The rest was a blur. The high pitched squeal of brakes filled my ears as Dex slammed on them and whipped the wheel around. The Jeep slid and lurched beneath us but thanks to his fancy maneuvering, we came to a stop on the shoulder, a few yards past the car. The road was dark and devoid of traffic at that moment, which probably saved our life.

But alive and well or not, I could barely breathe and my poor heart was skipping loudly. Dex was leaning forward, clutching the wheel desperately. He slowly loosened his grip and looked over at me. He looked absolutely stunned.

“Are you OK?”

I nodded, trying to regain my breath.

He nodded too, as if to say he was OK. He looked behind us. “What the fuck was that?”

I turned around in my seat. The car was a small compact and was parked at a diagonal across both lanes of the highway. The lights outside and inside the car were on and all four doors were open wide. There was no one in the car at all. It was like they all ran out and vanished into the darkness. That thought made me very ill and very afraid.

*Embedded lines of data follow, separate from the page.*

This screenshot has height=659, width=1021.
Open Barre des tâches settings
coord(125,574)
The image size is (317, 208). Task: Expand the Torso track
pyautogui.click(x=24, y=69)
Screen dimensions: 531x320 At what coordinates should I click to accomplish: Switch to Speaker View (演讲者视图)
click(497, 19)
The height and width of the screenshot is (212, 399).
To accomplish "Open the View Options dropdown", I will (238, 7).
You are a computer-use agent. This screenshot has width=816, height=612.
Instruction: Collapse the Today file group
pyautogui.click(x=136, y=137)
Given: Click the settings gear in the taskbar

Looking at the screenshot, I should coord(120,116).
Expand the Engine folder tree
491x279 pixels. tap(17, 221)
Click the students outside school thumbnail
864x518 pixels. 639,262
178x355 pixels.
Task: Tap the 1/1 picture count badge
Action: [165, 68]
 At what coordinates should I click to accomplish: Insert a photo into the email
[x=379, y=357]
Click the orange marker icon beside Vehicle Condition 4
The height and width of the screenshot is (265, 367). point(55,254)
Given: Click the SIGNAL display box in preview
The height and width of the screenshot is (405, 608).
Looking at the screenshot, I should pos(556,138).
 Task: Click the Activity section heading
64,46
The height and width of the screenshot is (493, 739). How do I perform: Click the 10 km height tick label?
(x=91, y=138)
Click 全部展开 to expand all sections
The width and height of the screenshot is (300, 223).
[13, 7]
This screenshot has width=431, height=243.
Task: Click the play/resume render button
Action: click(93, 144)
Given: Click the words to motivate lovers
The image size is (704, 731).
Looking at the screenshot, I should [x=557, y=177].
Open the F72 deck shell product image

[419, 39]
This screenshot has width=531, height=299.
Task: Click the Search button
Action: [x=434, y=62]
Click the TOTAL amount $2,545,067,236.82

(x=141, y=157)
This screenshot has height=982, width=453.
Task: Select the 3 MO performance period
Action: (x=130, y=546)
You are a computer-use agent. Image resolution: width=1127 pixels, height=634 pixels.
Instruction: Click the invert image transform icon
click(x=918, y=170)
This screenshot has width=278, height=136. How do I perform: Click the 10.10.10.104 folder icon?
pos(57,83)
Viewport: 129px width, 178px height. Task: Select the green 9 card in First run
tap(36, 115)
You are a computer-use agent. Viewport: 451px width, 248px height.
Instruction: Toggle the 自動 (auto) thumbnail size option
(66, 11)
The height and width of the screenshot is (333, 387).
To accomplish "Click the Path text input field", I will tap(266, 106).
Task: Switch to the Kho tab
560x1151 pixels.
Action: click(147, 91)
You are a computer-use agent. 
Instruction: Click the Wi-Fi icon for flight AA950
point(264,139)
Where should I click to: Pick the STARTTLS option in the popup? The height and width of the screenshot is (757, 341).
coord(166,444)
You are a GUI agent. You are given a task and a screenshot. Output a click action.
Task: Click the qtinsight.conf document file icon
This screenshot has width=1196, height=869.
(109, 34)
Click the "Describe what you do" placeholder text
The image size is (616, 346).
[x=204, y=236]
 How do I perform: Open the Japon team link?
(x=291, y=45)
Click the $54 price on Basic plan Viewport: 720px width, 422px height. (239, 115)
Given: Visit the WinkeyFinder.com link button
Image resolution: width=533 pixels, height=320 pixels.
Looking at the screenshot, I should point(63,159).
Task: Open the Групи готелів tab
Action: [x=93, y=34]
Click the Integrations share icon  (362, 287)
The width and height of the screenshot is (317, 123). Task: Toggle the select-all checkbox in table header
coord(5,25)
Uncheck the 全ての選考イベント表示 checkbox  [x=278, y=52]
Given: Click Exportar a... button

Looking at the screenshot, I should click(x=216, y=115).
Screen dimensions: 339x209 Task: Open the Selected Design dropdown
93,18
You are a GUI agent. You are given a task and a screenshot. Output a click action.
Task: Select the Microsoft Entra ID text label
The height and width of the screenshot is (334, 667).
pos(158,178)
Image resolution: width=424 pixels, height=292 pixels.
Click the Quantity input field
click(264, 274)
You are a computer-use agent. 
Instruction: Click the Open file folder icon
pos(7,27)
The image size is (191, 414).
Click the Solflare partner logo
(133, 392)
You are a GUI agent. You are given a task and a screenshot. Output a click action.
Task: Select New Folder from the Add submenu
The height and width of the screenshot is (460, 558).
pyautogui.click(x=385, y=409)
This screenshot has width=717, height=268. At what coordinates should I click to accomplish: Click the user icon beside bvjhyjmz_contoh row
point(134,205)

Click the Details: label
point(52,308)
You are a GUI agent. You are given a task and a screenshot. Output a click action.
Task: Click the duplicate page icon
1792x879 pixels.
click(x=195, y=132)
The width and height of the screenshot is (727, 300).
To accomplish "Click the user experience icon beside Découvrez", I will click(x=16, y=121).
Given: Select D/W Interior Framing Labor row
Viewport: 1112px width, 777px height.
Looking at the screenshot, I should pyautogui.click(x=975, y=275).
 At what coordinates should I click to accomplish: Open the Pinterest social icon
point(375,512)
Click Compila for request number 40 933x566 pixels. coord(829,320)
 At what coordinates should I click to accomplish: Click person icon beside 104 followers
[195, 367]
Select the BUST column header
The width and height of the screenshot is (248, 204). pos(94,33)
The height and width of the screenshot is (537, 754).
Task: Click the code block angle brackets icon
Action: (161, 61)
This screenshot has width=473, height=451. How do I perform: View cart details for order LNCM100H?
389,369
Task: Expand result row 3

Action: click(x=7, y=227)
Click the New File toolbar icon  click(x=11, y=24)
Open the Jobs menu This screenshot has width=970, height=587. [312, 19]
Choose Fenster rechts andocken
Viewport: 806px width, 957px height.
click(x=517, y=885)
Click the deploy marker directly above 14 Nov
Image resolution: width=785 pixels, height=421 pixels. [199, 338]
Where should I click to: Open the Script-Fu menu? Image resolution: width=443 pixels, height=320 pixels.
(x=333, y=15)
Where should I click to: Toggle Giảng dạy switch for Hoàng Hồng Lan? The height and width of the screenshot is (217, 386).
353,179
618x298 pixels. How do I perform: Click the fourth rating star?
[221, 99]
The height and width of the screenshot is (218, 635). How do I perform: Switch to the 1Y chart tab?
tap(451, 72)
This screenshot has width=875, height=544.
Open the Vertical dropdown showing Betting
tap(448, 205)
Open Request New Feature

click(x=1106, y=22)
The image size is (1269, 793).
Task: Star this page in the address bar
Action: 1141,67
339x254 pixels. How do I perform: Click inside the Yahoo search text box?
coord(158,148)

“What happened?” I whispered. He shook his head and then unbuckled his seat belt. I immediately put my hand on his to stop him.

“What are you doing, you can’t go out there!” I hissed.

He unbuckled it anyway and opened the door.

“You stay here. People might be hurt.”

And with that he shut the door on me and left me in the car. Fuck that!

I quickly unbuckled mine, leaped out of the car and ran over to Dex. I expected him to tell me to go back but it’s like he knew I would join him anyway.

There were still no other cars around, which I thought was eerie considering we weren’t that far from the city. The lights from the abandoned car and our Jeep were the only lights we could see.

The car wasn’t running. We saw no tire marks on the road to indicate they had to stop quickly (unlike our Jeep which left hefty marks in its wake). It was like someone calmly decided to park it there and leave.

“I don’t like this,” I started but Dex quickly threw his arm back at me and held me in place, finger to his lips. He stopped and peered intently at the car. We were only a few feet away. I wanted to grab on to him for dear life.

I also wanted to ask him what he was looking at but didn’t dare speak. Or breathe.

He took a tentative step forward.

Then I saw it.

Something popped up in the backseat and then disappeared. I didn’t know what it was but I can tell you it wasn’t human.